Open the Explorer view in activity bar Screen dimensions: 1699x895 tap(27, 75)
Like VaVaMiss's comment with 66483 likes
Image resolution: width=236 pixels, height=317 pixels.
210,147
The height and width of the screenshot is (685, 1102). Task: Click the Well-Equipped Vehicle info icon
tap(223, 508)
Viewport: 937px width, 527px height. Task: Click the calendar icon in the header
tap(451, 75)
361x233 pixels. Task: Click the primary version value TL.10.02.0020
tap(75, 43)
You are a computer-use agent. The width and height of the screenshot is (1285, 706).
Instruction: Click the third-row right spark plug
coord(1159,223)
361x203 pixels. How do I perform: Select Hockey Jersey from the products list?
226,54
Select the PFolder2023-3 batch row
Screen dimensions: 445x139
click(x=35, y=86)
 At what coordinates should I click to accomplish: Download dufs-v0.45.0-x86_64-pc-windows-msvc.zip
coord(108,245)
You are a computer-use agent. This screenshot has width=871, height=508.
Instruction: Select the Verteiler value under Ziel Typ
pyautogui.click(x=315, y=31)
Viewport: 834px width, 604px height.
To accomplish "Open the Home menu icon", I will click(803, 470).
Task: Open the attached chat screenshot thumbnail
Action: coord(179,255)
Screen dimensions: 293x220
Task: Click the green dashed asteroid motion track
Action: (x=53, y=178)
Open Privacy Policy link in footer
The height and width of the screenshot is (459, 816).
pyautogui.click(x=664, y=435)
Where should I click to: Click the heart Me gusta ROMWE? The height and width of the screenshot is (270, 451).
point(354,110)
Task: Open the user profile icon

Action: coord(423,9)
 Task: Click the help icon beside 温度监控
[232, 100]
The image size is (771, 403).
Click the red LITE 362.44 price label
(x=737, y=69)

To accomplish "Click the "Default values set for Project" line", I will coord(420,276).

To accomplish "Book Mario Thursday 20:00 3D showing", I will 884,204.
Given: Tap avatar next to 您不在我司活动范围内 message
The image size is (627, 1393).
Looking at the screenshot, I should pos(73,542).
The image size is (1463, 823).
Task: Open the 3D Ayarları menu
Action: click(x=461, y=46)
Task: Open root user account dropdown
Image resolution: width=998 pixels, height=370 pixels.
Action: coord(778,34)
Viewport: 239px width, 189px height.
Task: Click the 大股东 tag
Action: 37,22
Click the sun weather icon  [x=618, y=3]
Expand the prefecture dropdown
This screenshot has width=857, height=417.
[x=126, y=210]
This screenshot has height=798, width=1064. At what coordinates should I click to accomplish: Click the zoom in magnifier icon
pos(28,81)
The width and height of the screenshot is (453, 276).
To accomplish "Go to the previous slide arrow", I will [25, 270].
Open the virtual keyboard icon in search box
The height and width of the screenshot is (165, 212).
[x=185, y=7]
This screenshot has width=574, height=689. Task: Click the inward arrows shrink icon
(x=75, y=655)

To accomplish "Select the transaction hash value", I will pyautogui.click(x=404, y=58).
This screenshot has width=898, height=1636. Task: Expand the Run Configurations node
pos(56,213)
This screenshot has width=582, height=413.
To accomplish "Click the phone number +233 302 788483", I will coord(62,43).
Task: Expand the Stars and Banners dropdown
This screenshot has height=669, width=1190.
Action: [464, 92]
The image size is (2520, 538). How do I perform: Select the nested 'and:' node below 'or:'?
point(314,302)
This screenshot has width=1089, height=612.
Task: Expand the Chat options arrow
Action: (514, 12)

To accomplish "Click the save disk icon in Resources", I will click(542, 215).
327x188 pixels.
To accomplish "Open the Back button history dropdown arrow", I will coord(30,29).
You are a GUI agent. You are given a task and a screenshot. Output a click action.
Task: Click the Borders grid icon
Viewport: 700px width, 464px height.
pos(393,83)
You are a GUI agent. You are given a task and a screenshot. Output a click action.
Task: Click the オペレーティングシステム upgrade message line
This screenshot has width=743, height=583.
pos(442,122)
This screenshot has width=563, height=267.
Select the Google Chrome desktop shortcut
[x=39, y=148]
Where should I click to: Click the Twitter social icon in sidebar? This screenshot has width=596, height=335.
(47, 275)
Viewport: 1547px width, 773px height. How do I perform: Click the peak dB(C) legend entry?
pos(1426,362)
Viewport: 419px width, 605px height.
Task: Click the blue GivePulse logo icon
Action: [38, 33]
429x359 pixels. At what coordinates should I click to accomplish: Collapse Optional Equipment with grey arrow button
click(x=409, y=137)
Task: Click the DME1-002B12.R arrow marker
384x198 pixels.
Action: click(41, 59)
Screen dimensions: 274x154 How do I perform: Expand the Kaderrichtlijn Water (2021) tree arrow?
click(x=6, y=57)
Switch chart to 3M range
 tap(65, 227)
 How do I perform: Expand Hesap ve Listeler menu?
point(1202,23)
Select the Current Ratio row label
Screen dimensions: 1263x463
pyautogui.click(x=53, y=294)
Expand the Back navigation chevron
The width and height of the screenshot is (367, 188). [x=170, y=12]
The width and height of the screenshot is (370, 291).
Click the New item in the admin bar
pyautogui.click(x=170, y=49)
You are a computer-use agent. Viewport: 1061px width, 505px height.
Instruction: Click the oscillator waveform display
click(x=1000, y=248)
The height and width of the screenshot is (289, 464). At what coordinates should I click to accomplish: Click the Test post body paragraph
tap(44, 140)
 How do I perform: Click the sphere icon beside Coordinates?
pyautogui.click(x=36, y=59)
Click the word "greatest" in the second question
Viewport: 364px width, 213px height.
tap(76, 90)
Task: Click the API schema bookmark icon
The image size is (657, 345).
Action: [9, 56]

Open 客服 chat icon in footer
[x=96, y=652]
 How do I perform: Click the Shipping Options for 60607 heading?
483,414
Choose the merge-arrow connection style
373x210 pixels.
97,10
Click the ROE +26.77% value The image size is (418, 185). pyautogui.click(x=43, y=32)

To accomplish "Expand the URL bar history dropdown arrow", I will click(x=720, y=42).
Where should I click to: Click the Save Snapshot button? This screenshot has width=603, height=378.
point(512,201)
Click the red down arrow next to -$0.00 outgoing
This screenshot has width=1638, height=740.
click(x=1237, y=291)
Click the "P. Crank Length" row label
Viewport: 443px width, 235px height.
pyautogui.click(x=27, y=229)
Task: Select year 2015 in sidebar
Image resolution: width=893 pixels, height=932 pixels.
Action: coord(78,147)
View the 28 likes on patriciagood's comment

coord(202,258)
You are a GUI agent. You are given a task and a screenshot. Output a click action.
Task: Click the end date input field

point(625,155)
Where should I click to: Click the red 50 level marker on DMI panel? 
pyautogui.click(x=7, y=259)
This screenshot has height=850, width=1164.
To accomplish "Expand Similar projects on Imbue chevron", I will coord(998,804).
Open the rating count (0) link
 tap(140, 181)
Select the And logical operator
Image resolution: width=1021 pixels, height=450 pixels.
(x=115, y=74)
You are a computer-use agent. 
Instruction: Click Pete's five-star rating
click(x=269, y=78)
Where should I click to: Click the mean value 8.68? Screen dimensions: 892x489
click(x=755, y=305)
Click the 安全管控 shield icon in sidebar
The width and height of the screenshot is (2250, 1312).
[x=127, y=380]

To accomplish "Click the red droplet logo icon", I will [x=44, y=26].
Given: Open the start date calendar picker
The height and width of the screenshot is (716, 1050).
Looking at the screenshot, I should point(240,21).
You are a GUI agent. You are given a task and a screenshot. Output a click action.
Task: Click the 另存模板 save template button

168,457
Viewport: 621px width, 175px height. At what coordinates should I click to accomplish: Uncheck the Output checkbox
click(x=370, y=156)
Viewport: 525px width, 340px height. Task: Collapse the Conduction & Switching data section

_ _ _ _ _

-- Objetivo --
Nos registros, transcreva o trecho que se inicia na linha que contém "Screen dimensions: 274x154" e termina na linha que contém "Click the ROE", ambas incluídas. Substitua "heading" por "title" e mantenha todo o resto inalterado.

-- Resposta do exercício --
Screen dimensions: 274x154 How do I perform: Expand the Kaderrichtlijn Water (2021) tree arrow?
click(x=6, y=57)
Switch chart to 3M range
 tap(65, 227)
 How do I perform: Expand Hesap ve Listeler menu?
point(1202,23)
Select the Current Ratio row label
Screen dimensions: 1263x463
pyautogui.click(x=53, y=294)
Expand the Back navigation chevron
The width and height of the screenshot is (367, 188). [x=170, y=12]
The width and height of the screenshot is (370, 291).
Click the New item in the admin bar
pyautogui.click(x=170, y=49)
You are a computer-use agent. Viewport: 1061px width, 505px height.
Instruction: Click the oscillator waveform display
click(x=1000, y=248)
The height and width of the screenshot is (289, 464). At what coordinates should I click to accomplish: Click the Test post body paragraph
tap(44, 140)
 How do I perform: Click the sphere icon beside Coordinates?
pyautogui.click(x=36, y=59)
Click the word "greatest" in the second question
Viewport: 364px width, 213px height.
tap(76, 90)
Task: Click the API schema bookmark icon
The image size is (657, 345).
Action: [9, 56]

Open 客服 chat icon in footer
[x=96, y=652]
 How do I perform: Click the Shipping Options for 60607 title?
483,414
Choose the merge-arrow connection style
373x210 pixels.
97,10
Click the ROE +26.77% value The image size is (418, 185). pyautogui.click(x=43, y=32)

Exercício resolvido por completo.